On Wed, Feb 25, 2009 at 8:02 AM, Jonathan S. Shapiro <[email protected]> wrote:
> The BitC s-expression syntax is now showing a lot of strain. While
> s-expressions make a great deal of sense as an expression syntax, they
> aren't that great for declarations. The most recent example is that we
> wanted to discriminator tag values in unions, and there doesn't seem to be
> any graceful way to do it.
>
> You all know that I've done some preliminary work toward a post-sexpr
> surface syntax. Most of it looks straightforward. There are two issues that
> I have run into:
>
> 1. I am having difficulty coming up with a sensible syntax for loops. The
> statement-style syntax doesn't seem to lend itself to a functional
> (non-stateful) loop idiom. I would appreciate suggestions on this.
>
> 2. I'm increasingly convinced (however reluctantly) that mixfix is important
> in a non-sexpr surface syntax. The problem with this is that (a) there are
> no parser generators that seem to support this and (b) writing a parser for
> the non-sexpr syntax by hand is probably not the best way to coverge on a
> syntax.
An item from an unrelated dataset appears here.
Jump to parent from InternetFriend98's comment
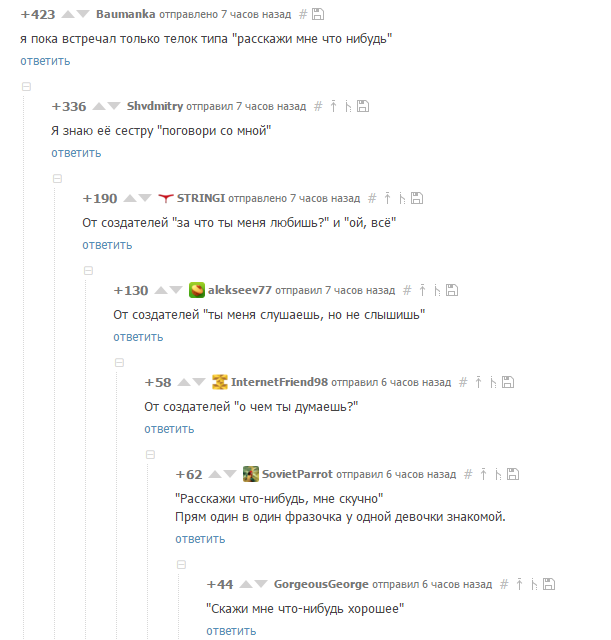pyautogui.click(x=478, y=382)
Once the syntax is stable it's not a problem, but hand-written
> parsers do not tend to be easily modified or easily validated.
>
> Can anyone point me at a parser generator that can be made to handle mixfix,
> or suggest some means by which an existing parser generator might be kludged
> into service at the semantic actions level?  As a concrete example, I have
> considered a parse strategy in which the parser builds a list rather than a
> tree and the semantic action pass decides how to recover a tree from the
> result. Are there examples of this sort of thing being done successfully?

I may be misunderstanding the issue, but couldn't this be solved with
a simple feedback loop between the lexer and the parser?  E.g., the
set of infix expression tokens would be something like INFIX0 ...
INFIX100, one for each precedence level.  The parser would gradually
produce a map from strings to precendence, and the lexer would use the
most recent map to produce future tokens.  This would work as long as
you can guarantee that the lexer doesn't get too far ahead of the
parser, and doesn't require any extra intelligence in the grammar.